━━━━━ DATA PROVIDED

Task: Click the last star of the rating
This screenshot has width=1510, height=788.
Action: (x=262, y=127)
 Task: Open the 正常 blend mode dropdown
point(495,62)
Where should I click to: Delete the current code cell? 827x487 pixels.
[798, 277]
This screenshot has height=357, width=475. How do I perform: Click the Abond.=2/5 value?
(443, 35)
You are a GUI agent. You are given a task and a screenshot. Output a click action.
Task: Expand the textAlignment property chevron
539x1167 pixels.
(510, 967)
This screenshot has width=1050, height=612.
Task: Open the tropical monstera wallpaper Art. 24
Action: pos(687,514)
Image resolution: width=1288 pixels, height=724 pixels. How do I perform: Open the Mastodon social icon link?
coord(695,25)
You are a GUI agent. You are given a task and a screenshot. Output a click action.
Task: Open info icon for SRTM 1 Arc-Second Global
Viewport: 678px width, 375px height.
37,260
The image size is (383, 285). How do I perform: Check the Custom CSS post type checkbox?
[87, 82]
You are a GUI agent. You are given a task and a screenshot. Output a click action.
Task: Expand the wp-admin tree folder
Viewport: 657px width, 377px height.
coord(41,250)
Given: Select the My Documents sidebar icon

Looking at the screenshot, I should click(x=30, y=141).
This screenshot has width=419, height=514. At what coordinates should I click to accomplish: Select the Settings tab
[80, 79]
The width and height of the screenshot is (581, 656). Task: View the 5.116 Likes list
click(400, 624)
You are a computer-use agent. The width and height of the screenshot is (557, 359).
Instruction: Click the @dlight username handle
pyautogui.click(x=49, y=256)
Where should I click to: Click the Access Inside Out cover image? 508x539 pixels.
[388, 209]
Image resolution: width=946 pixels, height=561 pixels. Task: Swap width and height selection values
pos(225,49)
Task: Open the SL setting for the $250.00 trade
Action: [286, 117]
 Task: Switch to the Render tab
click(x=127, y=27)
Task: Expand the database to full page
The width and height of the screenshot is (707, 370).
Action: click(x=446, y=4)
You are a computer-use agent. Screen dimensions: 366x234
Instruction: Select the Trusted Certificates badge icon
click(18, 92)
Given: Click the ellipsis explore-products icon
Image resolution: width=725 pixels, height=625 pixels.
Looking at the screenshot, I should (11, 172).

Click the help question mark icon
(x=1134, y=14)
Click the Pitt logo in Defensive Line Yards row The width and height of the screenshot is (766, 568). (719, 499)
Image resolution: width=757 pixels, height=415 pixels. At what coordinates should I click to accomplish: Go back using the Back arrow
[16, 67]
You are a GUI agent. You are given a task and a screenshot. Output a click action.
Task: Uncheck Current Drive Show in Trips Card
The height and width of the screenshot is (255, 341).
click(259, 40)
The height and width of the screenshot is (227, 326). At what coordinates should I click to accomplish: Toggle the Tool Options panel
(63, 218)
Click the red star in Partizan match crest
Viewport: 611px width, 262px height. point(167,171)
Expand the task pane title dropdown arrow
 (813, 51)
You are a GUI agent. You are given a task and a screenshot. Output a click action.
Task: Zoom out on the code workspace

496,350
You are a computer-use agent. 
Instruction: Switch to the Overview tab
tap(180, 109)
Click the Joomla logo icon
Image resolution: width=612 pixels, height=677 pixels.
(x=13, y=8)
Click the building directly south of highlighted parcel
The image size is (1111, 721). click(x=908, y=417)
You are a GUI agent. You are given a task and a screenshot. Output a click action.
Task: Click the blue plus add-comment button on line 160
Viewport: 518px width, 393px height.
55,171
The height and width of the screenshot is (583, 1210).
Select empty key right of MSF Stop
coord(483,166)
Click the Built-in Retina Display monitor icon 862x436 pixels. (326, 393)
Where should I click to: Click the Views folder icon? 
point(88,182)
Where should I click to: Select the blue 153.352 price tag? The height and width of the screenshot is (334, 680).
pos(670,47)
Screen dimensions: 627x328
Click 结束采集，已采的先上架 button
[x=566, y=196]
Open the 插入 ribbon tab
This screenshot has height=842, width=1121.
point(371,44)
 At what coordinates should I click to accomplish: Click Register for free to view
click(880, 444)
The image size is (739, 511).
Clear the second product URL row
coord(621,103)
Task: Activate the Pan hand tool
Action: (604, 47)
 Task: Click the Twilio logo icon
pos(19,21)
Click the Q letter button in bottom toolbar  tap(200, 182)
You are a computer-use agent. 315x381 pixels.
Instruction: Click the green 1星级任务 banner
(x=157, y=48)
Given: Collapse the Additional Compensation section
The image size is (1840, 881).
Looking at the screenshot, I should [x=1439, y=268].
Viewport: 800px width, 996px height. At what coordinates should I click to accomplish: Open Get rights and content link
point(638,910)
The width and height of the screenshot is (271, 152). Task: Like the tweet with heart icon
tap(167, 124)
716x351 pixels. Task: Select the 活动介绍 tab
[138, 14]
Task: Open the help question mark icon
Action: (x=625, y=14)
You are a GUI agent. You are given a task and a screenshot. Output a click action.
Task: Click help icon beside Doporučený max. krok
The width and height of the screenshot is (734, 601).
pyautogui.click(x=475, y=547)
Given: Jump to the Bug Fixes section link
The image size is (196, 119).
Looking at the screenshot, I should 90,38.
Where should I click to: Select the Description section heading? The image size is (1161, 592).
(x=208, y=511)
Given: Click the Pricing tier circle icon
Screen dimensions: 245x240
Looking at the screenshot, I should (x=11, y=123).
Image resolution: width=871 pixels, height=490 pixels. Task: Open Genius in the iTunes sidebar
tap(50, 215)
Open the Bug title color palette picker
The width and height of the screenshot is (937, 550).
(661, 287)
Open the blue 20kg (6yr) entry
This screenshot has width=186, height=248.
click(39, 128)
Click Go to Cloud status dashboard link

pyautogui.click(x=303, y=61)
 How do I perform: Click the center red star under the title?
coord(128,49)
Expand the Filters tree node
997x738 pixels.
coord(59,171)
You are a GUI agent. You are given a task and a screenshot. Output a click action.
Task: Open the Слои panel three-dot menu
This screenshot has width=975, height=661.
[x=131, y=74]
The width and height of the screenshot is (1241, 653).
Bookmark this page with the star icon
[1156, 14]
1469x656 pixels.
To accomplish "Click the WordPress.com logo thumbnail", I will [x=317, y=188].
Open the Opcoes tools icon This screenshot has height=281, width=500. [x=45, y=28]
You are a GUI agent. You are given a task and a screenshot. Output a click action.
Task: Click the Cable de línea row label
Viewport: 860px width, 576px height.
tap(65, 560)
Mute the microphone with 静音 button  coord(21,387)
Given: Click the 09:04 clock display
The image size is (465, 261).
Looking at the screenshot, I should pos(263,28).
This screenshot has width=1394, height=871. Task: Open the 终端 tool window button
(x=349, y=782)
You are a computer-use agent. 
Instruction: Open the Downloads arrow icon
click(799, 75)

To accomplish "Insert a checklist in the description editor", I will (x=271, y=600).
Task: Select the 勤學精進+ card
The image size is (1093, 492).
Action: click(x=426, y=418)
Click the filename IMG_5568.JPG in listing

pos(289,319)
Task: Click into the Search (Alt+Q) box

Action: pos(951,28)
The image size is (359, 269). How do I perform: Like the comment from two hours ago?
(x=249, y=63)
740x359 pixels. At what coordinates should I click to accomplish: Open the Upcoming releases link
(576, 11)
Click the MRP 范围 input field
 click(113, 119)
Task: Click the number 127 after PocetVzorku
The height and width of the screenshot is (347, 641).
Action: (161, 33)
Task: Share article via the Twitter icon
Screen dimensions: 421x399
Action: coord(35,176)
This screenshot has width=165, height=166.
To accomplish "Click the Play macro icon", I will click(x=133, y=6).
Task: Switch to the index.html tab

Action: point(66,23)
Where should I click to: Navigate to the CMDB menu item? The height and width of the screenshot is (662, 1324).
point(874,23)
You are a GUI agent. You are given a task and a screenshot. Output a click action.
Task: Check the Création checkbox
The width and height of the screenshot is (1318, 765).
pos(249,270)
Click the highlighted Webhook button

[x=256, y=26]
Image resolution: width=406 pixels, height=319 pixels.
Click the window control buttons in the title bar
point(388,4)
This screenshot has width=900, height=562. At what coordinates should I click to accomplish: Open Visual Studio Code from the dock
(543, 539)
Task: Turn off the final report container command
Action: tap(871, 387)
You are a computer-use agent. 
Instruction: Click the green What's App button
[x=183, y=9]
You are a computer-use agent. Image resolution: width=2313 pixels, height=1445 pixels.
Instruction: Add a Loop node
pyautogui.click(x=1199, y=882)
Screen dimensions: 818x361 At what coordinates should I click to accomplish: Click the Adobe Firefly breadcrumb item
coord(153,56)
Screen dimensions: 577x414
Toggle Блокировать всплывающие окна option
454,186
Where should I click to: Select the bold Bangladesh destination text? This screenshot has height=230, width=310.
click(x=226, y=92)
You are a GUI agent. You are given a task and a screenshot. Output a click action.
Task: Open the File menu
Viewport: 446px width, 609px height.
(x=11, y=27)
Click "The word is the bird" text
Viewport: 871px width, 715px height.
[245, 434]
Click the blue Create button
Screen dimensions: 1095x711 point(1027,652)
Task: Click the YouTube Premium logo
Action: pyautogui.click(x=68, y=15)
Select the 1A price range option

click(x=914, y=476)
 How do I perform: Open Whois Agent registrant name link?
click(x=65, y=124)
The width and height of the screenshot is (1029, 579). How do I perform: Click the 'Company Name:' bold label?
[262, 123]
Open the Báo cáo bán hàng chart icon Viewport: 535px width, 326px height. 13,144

━━━━━━━━━━

> WRITTEN TASK: Change "CMDB" to "ITSM" in the lines starting at the one containing "Task: Share article via the Twitter icon" and ending at the one containing "point(874,23)", and return only those lines with nothing else altered.

> THE RESPONSE:
Task: Share article via the Twitter icon
Screen dimensions: 421x399
Action: coord(35,176)
This screenshot has width=165, height=166.
To accomplish "Click the Play macro icon", I will click(x=133, y=6).
Task: Switch to the index.html tab

Action: point(66,23)
Where should I click to: Navigate to the ITSM menu item? The height and width of the screenshot is (662, 1324).
point(874,23)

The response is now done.